When I heard about The Satanic Temple’s drive “Menstruatin’ With Satan” to collect and distribute feminine hygiene products to disadvantaged women, I thought it was wonderful. While many people donate clothing and food to those in need, basic hygiene and feminine hygiene products are often overlooked. What they were doing was amazing, but they got blocked (albeit temporarily) by some religious person who took offense.
It’s not completely clear whether their objection was because they didn’t like menstruation, didn’t like Satanists, or didn’t like taking care of the disadvantaged. No matter how you look at it, the objection was appalling. Who goes out and starts trouble for a group trying to do a necessary good for less fortunate people? Apparently, Christians. So much for loving thy neighbor and being charitable.
This situation got me to thinking about the thoughts religious folks have about menstruation. I’ve heard some pretty horrific things over the years. I personally experienced religiously-motivated idiocy when I was a young woman. My family had given up religion, but were ex-Catholic, and never taught me about my body or physical womanhood. When my time came, I was forced to walk home from school, covered in blood, and had a bag of feminine pads thrown in my face, at which point I was told to “read the damn instructions.” That was the totality of my menstruation education. Religion seems to take a dim outlook on women at this time of the month, and it leads to unnecessary shame and confusion among young women.
In Christianity, menstruating women are considered unclean. In stricter sects, they’re put into isolation. In Orthodox beliefs, not only are women to be kept in isolation, they can’t receive communion while bleeding. In Islam, women aren’t allowed to touch a Quran or enter a mosque while on their cycle. In Judaism, women are considered unclean for their entire cycle and a week after, and are expected to take a ritual bath and offer a sacrifice afterward, to prove they’re once again clean. It’s also believed that sex during menstruation contaminates both parties and makes them impure.
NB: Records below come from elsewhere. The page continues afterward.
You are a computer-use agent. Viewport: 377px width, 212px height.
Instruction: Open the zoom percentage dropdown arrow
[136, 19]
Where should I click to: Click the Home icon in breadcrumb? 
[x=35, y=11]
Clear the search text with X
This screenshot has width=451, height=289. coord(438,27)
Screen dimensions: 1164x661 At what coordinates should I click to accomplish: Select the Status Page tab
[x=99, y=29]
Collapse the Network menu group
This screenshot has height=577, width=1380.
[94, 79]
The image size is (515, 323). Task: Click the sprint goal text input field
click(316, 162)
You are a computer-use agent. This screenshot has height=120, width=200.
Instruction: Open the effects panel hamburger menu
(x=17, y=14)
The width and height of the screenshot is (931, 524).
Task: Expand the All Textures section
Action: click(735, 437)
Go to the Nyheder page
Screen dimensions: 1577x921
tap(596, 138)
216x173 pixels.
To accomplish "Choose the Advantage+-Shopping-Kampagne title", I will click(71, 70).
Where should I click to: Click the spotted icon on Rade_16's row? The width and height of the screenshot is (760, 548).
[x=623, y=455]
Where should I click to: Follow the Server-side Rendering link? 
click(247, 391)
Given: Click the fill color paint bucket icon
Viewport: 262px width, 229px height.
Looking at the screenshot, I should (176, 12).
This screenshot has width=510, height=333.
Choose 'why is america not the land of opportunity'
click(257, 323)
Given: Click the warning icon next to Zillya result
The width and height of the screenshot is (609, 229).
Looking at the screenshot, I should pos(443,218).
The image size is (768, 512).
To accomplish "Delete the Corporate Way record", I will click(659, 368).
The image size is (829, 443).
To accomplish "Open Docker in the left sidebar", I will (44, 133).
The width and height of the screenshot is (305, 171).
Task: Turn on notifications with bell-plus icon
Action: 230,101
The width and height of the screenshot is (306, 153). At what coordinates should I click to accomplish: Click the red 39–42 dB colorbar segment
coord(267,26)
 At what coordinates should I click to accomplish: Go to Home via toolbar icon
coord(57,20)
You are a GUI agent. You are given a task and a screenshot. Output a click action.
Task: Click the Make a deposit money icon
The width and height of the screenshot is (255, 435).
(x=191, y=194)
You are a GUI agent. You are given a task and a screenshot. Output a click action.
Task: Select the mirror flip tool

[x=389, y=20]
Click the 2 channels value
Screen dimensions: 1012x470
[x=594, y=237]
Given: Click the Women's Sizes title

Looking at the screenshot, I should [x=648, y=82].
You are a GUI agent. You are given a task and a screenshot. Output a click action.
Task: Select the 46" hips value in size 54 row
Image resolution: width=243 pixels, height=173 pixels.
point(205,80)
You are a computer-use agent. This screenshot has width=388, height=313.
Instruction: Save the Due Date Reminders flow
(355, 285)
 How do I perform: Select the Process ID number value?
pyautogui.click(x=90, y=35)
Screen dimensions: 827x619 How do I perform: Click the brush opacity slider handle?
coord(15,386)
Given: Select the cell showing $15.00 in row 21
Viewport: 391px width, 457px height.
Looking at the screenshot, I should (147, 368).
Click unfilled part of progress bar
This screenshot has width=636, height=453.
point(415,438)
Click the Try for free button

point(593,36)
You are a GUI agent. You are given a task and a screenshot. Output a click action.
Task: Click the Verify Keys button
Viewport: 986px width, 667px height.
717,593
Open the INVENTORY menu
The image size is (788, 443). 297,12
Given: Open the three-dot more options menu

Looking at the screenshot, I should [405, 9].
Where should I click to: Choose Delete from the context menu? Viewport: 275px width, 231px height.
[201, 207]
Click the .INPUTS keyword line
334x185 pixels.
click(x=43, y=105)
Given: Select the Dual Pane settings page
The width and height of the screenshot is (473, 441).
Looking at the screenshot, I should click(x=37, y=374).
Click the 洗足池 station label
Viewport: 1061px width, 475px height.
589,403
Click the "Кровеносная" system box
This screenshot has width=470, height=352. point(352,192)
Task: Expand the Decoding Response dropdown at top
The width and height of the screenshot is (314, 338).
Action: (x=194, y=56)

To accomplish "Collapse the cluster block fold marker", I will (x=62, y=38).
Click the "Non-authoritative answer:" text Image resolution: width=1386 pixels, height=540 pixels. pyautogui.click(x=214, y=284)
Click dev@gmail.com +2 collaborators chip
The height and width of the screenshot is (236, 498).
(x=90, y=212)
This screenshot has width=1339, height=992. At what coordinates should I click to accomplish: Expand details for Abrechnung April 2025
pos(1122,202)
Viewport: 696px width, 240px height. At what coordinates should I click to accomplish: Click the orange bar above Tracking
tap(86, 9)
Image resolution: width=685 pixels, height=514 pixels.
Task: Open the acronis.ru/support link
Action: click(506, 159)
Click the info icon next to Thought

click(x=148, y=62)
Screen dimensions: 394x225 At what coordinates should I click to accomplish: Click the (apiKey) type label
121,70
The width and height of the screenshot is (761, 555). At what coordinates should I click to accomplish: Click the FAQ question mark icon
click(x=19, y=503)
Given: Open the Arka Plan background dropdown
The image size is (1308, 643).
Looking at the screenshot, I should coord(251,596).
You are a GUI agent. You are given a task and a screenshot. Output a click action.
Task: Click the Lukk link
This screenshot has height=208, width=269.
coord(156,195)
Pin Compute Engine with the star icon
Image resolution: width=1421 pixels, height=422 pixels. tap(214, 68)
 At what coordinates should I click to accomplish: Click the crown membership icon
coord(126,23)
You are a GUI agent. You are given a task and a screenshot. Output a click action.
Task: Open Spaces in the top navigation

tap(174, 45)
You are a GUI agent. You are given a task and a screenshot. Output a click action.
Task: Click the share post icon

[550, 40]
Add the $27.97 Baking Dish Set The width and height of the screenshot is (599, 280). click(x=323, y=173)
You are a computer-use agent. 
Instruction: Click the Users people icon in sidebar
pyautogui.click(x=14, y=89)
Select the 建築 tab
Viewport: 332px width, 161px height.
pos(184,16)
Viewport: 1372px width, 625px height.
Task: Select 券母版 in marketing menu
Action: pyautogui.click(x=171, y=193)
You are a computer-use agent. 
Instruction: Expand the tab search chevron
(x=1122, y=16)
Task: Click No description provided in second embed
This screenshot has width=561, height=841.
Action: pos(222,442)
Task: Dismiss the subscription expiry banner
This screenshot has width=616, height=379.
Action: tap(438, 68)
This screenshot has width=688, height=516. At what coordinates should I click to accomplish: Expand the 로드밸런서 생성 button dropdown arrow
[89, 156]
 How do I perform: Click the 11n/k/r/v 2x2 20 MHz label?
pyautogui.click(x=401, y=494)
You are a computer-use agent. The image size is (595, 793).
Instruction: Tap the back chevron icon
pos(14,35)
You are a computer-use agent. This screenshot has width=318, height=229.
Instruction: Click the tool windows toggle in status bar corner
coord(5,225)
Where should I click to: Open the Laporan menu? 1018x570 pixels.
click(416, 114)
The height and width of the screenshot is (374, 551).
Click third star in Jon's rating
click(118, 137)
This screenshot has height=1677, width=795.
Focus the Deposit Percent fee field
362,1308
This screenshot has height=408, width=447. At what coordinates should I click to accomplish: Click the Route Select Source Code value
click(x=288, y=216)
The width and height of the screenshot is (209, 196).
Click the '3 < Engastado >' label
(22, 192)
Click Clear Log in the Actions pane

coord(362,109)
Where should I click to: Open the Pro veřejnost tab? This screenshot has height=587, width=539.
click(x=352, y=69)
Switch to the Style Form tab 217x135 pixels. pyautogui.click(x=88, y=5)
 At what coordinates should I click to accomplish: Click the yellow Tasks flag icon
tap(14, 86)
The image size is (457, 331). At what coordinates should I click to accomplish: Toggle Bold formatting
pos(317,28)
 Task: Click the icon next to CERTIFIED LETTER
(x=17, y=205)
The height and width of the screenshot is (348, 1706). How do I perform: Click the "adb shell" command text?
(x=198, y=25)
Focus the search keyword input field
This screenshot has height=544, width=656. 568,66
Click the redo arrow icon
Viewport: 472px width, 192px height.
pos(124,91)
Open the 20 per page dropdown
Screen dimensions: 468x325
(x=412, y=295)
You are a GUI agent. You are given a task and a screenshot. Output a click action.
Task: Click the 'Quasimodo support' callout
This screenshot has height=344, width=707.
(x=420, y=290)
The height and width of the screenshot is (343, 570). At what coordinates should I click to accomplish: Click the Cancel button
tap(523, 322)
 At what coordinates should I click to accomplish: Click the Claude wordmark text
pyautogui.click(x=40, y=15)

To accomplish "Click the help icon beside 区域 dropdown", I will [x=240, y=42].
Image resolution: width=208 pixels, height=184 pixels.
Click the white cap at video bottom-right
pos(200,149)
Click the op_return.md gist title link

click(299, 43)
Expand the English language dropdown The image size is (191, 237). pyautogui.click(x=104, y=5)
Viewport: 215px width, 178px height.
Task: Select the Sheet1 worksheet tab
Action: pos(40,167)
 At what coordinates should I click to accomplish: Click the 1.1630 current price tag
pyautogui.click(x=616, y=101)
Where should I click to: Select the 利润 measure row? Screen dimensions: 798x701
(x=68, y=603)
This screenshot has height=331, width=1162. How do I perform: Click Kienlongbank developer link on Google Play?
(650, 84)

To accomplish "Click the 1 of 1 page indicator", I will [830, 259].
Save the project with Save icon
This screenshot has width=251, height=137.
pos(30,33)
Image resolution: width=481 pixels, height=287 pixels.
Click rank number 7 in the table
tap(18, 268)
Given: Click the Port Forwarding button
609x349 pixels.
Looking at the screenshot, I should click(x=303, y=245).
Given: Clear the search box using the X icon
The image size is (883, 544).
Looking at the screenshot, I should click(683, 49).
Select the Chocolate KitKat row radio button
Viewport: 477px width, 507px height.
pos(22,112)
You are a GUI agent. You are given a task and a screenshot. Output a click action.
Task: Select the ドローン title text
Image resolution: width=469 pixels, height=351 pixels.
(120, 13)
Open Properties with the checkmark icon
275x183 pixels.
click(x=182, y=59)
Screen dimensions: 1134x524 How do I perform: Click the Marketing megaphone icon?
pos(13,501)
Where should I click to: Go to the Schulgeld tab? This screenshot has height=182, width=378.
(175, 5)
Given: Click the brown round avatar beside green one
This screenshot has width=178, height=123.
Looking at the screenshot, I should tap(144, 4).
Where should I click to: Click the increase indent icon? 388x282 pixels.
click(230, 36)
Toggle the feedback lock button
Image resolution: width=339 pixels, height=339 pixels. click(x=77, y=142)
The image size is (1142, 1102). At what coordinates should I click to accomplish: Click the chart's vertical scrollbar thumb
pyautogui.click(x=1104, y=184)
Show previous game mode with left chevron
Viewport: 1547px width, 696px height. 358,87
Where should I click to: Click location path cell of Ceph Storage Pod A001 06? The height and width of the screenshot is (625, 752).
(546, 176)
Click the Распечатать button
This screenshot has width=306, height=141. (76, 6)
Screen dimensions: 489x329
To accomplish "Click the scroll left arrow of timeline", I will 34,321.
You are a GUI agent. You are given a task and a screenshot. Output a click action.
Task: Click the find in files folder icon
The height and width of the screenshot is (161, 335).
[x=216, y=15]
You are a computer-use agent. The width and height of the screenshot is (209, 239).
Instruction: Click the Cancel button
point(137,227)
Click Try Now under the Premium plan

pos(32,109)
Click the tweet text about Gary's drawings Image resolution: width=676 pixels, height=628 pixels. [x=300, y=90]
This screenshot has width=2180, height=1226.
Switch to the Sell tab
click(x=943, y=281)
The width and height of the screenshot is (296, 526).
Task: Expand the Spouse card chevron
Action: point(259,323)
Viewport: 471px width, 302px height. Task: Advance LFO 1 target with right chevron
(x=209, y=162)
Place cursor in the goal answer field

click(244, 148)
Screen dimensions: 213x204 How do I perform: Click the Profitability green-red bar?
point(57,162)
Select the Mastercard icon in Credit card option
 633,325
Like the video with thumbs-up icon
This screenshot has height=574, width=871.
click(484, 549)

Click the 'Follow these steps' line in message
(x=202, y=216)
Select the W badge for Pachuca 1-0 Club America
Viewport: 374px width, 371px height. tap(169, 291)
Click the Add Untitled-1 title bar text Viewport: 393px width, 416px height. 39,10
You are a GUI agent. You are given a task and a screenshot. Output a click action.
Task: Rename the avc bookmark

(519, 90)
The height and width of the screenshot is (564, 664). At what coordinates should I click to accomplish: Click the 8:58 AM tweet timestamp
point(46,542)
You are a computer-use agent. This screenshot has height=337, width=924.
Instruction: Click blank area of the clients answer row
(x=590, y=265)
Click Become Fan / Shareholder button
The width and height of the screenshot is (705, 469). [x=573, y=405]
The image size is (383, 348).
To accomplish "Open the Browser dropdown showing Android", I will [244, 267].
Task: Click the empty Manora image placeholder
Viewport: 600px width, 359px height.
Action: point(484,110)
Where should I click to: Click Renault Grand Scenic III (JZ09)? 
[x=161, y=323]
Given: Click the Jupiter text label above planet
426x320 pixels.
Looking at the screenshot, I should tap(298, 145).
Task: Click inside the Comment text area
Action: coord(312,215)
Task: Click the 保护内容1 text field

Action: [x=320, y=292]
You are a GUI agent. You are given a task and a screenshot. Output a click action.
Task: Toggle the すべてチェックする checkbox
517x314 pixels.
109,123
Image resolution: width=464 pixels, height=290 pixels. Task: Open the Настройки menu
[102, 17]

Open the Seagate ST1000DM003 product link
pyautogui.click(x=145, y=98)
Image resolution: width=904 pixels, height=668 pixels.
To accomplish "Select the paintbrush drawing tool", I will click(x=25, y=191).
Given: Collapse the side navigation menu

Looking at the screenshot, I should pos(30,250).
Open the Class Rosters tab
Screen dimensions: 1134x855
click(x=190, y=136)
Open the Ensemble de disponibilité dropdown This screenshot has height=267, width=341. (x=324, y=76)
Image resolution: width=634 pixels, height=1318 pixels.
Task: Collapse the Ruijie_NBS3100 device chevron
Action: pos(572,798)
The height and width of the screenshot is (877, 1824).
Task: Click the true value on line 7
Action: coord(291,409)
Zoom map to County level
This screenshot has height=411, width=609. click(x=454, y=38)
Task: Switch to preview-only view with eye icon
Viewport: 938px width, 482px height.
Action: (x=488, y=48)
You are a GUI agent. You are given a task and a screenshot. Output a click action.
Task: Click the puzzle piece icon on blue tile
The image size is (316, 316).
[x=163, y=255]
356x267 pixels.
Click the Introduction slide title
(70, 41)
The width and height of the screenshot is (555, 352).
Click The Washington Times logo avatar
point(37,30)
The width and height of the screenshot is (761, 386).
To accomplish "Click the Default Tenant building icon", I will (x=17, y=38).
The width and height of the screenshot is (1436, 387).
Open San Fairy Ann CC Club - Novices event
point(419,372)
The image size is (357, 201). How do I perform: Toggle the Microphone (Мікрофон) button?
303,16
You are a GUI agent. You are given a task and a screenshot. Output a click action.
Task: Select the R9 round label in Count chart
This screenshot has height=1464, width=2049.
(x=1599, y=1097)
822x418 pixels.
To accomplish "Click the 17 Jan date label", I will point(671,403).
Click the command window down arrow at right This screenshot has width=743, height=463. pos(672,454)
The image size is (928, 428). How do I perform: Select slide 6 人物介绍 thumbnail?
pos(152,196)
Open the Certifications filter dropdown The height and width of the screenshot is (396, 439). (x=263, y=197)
In Buddhism, women are said to lose Qi (or chi, the spiritual life-force) when bleeding, and are susceptible to spiritual attack. They also believe that nearly all bodily functions are impure offenses experienced on the physical plane. In some forms of Buddhism women are banned from temple during this time. In Hinduism, women who are having their monthly aren’t allowed to use the kitchen, speak loudly, have sex, touch people, or oddly enough, bathe.
In Shintoism, women are seen as impure all the time because they menstruate. Rastafarians think that menstruating women shouldn’t cook, since they’ll transfer their “poison” to the food. Many tribal cultures ban menstruating women from group events and sequester them in menstrual huts or otherwise away from the rest of the “clean” people. A vast number of religions consider tampons and menstrual cups to be filthy and vulgar, and won’t allow their use, since only whores insert things into their vaginas. (I was actually told that one when I was a teen.)
As you can see, religion is pretty bad for menstruating women. It’s not uncommon for girls experiencing a religious upbringing to never know about menstruation until it happens. They’re often ill-informed or misinformed, and generally they’re taught that they’re dirty and inferior. It’s sick, in my opinion. It should be considered a form of child abuse to refuse to properly educate a child about their body. Women menstruate. It’s a natural process, and no one should ever feel bad about it. Every girl deserves proper education regarding her body and its natural transitions. These backward and harmful beliefs are just one more black mark against organized religion and the way it treats women. Interestingly, Satanism is one of very few religions that takes a positive view of menstruation and celebrates women, and as a result, takes their needs at this time seriously.